The latest Deloitte Consumer Tracker shows that consumer confidence increased for a fifth consecutive quarter to its highest level in two years.
The research showed that overall confidence was boosted by a seven percentage point (+7.2) increase in confidence in household disposable income (up 20 percentage points year-on-year) as consumers appear increasingly less pessimistic following the easing of inflation and interest rates. However, at -27.7% the net sentiment measure for disposable income remains below its highest level of -10.3% back in Q1 2021, when consumers emerged from the pandemic with record levels of savings.
An uptick in spending on items such as alcohol and tobacco (+11.3 percentage points), clothing and footwear (+7.1 percentage points), and electrical equipment (+5.4 percentage points) led to an overall boost in discretionary spending over the last three months (+3.4 percentage points). Spending on essentials was also higher than the previous quarter (+4.1 overall), namely due to a 21-percentage point increase in utility bills spend over the colder months.
In the final quarter of the year, to save or get more in return for their money, more consumers bought goods on promotion, took advantage of loyalty schemes, or shopped on the second-hand market, compared with the previous quarter. Of those consumers who say they spent more in the last three months, 18% attribute this to buying more items because they were on sale or offer – up from 11% in the previous quarter. This trend can also be seen amongst those consumers who report spending less in the last three months, with more (34%) saying this was due to taking advantage of sales and discounts than the previous quarter (29%).
Céline Fenech, Consumer Insight Lead at Deloitte, said “We are seeing a more positive and resilient consumer continue to emerge from this prolonged period of high inflation and interest rates, albeit many are continuing with certain recessionary behaviours. While many are feeling more confident in their disposable income, we see that consumers are often making conscious purchasing decisions based on promotions and sales to get the most value in return for their hard-earned money.
“While a fifth consecutive quarter of improved consumer confidence provides an optimistic picture for the year ahead, consumers are likely to remain cautious, resulting in difficult trading conditions until inflation and interest rates fall – possibly in the second half of 2024.”
Consumer confidence about the state of the UK economy has risen to -44%, its highest rate since Q2 2021 and a 14 percentage point increase on the previous quarter. This comes as CFOs state that the threat of high inflation and further interest rate rises has weakened.
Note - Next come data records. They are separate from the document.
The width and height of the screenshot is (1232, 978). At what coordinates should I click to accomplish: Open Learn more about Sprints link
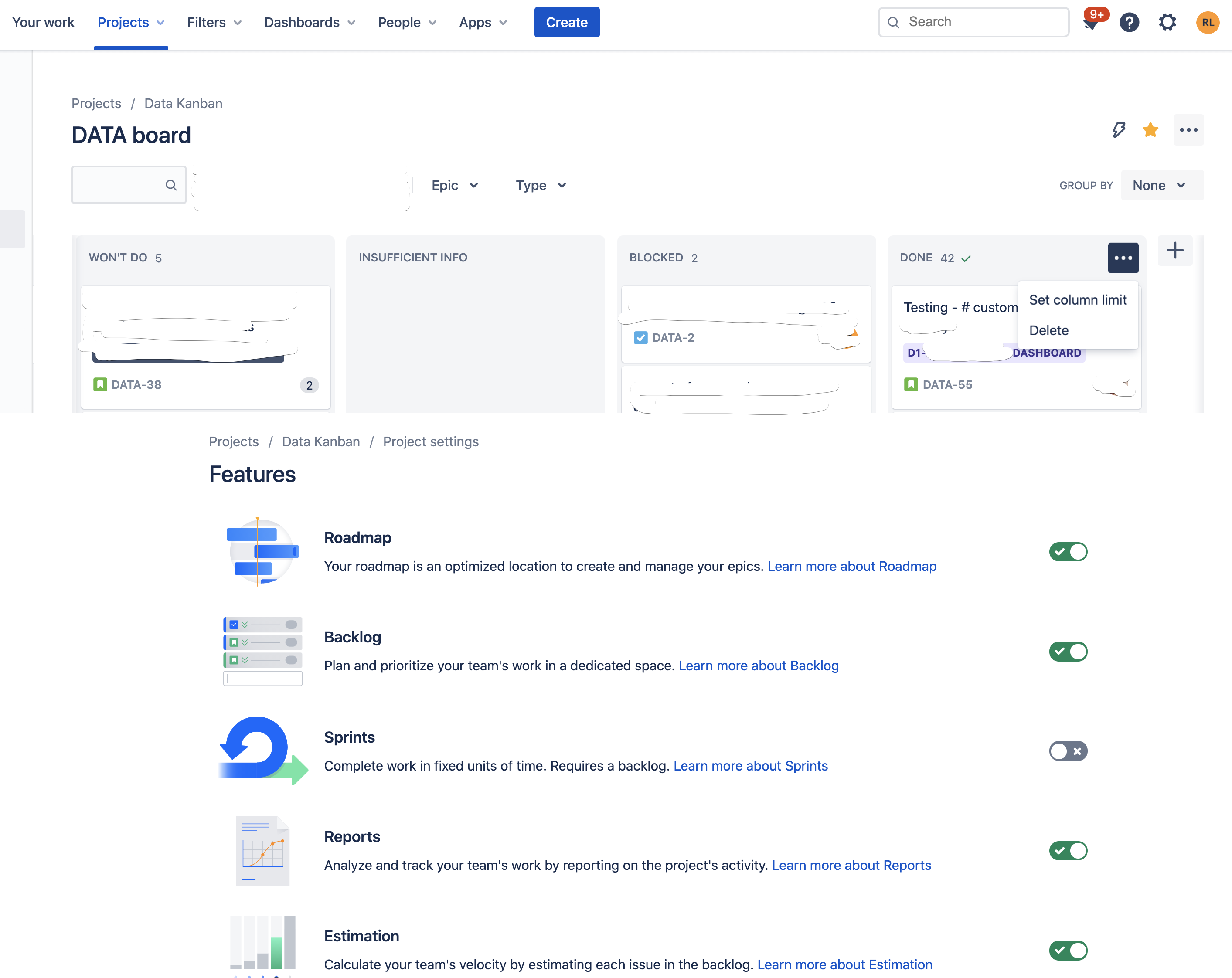pos(750,766)
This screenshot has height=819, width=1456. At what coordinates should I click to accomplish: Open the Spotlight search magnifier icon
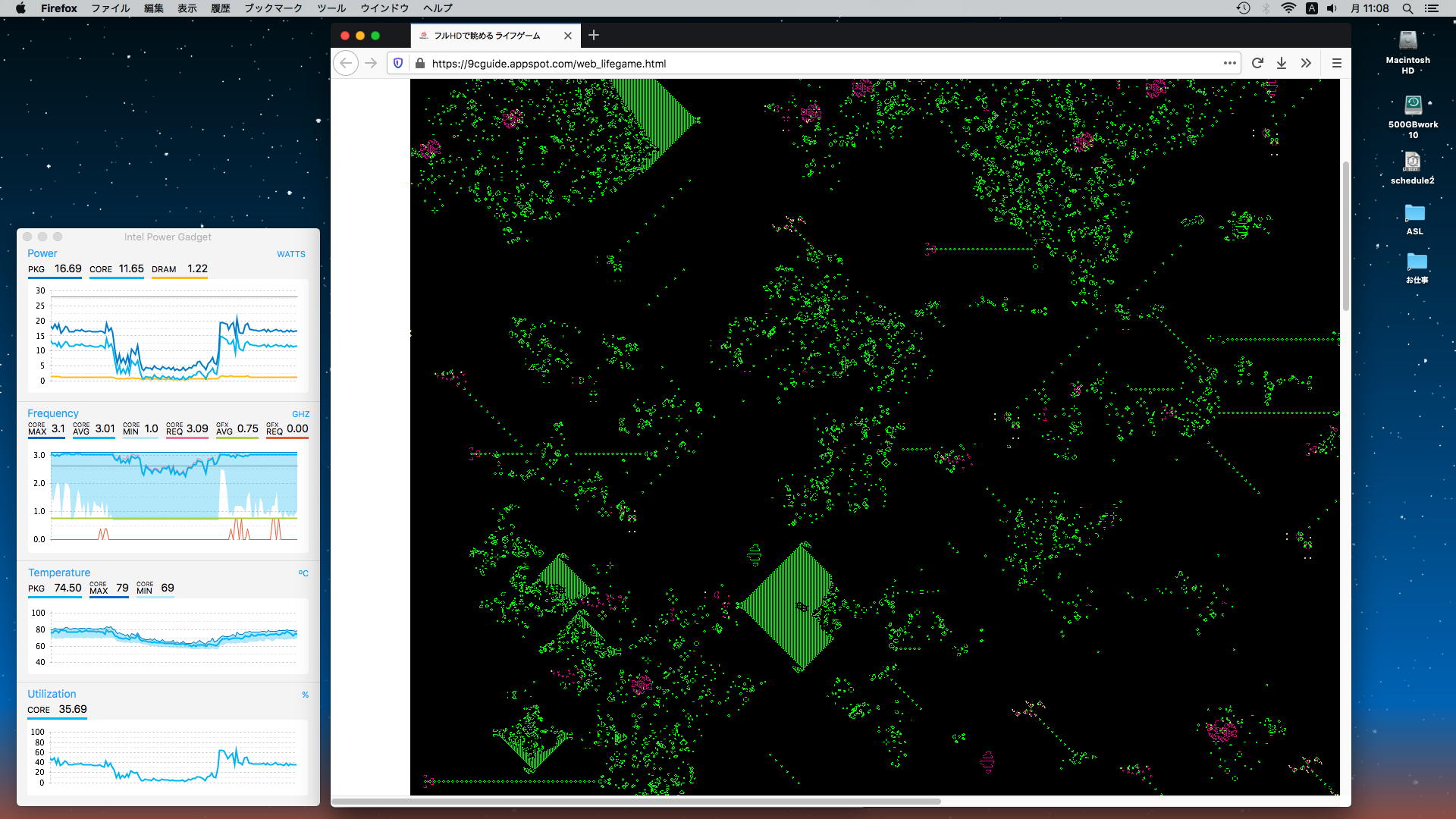pos(1407,8)
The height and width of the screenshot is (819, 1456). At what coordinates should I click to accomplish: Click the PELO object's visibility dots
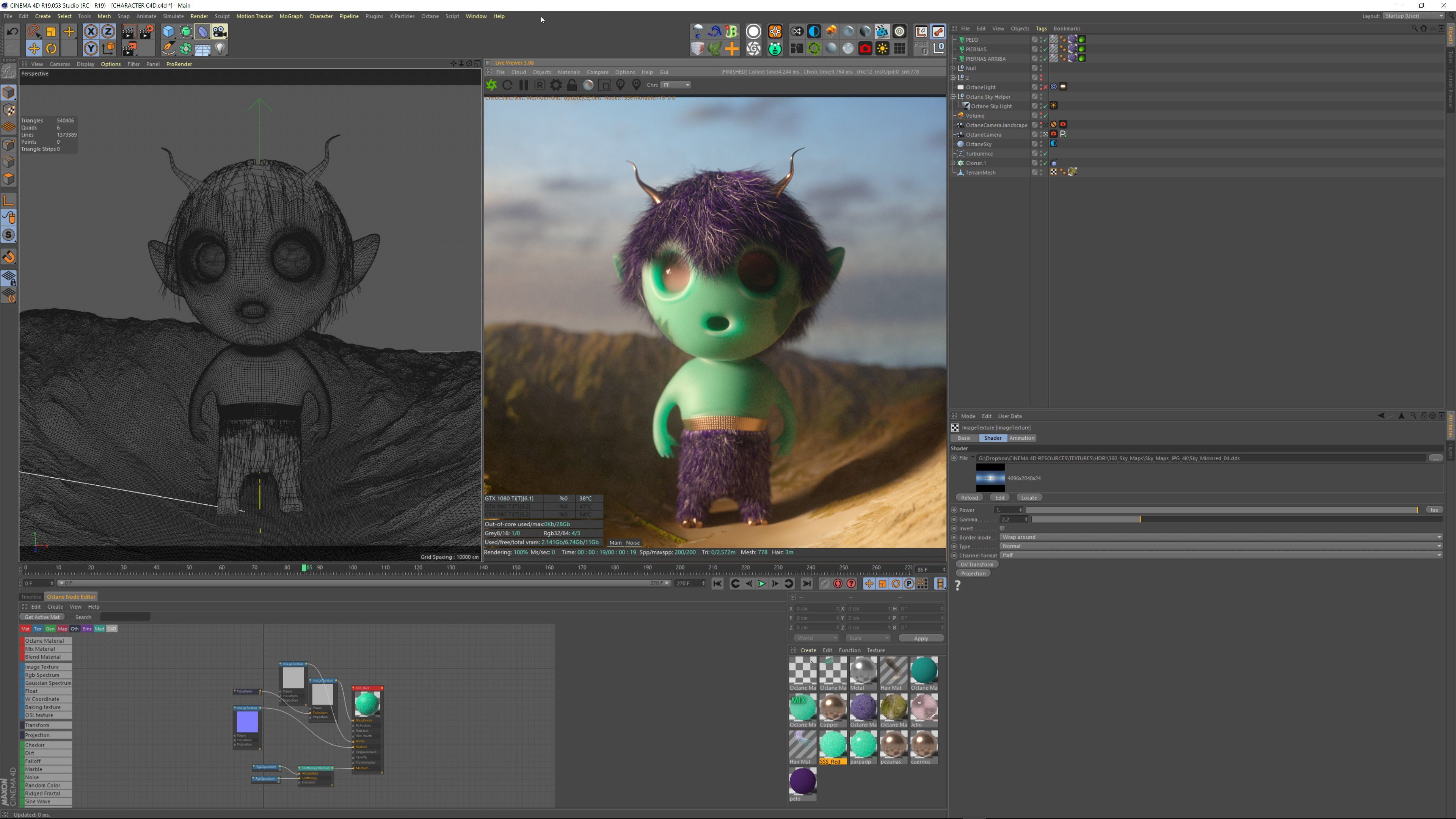[1041, 39]
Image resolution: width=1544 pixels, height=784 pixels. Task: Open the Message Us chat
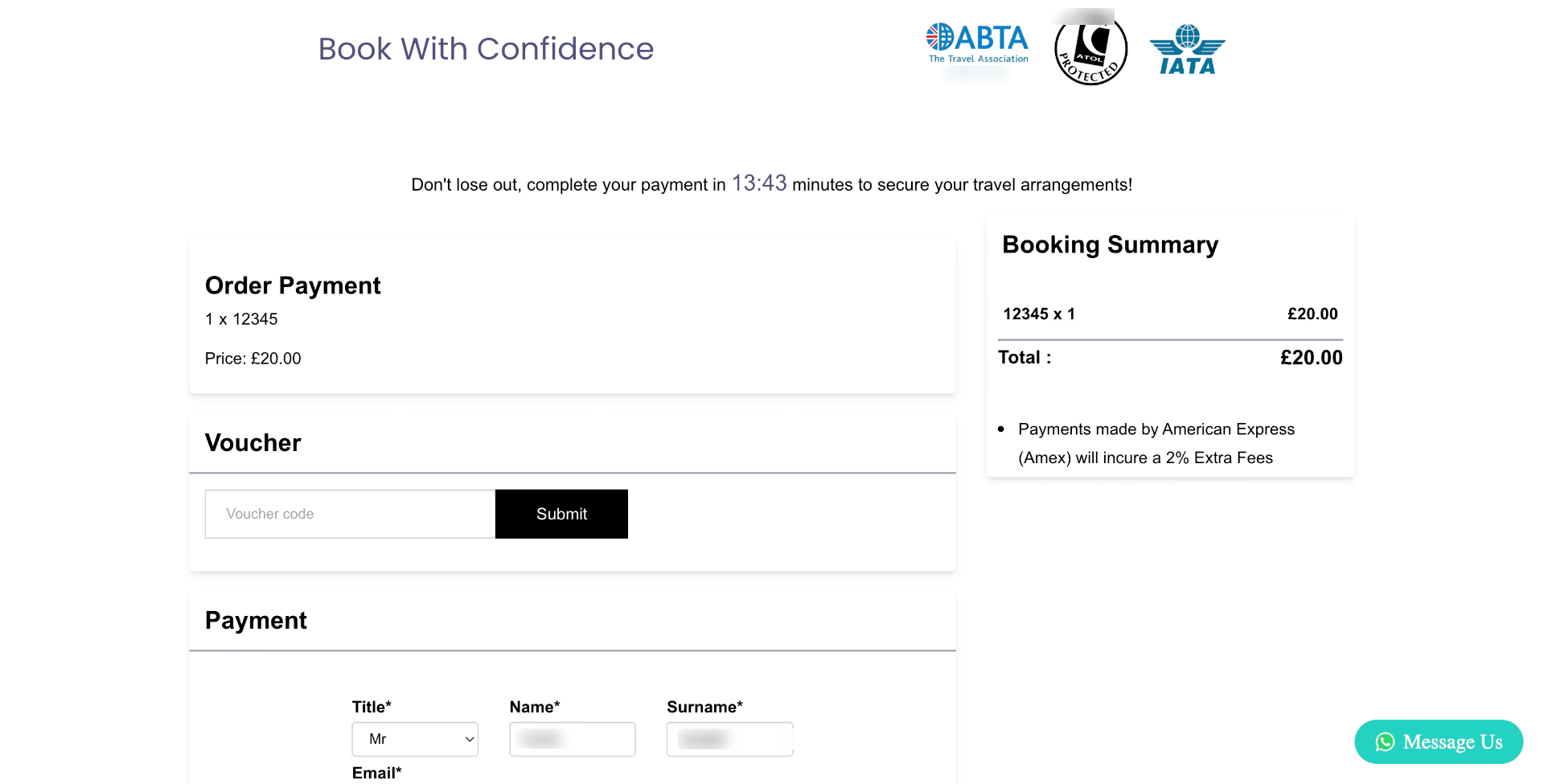tap(1439, 741)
Consumers are also feeling more confident in their job security, which rose by four percentage points to -3% from the previous quarter, marking its second highest reading since Deloitte’s Consumer Tracker began in 2011. However, with vacancy rates showing possible signs of slowing, the survey shows only a two percentage point (+1.8) increase in the number of consumers who stated that confidence in their job opportunities and career progression had improved in the last quarter, to -3.6%.
Ian Stewart, Chief Economist at Deloitte, said “Despite slowing growth and high interest rates, consumer confidence remains resilient. The jobs market remains tight and, while unemployment has nudged higher, consumers are feeling more positive about their job security. With the worst of the inflation shock behind us, we see consumer spending starting to pick up in the second half of the year.”
After rising for three consecutive quarters, leisure spending fell three percentage points to -11.9%. In the last three months spending across all but one leisure category fell in the final quarter of the year. However, most categories have seen an increase in spending when compared to Q4 2022, particularly eating out (+6.4 percentage points) and spending in coffee/sandwich shops (+5.1 percentage points).
Looking ahead to the next three months, in general, consumers again expect to spend less across leisure, apart from on short and long break holidays – up five and six percentage points respectively – as consumers look to book their summer travel plans.
Simon Oaten, Partner for Hospitality and Leisure at Deloitte, said “Leisure spending tailing off in the final quarter is a sign of ongoing cost pressures for consumers, who may be compromising on some of their leisure activities to afford spending in other areas. Encouragingly, at the turn of the year we are again seeing increased appetite for spending on holidays as consumers continue to prioritise spending on travel.
“However, there is likely to be a continued focus on securing value for money including booking more all-inclusive trips, holidaying closer to home, reducing the length of trips, seeking cheaper flights or planning holidays outside of the peak season.”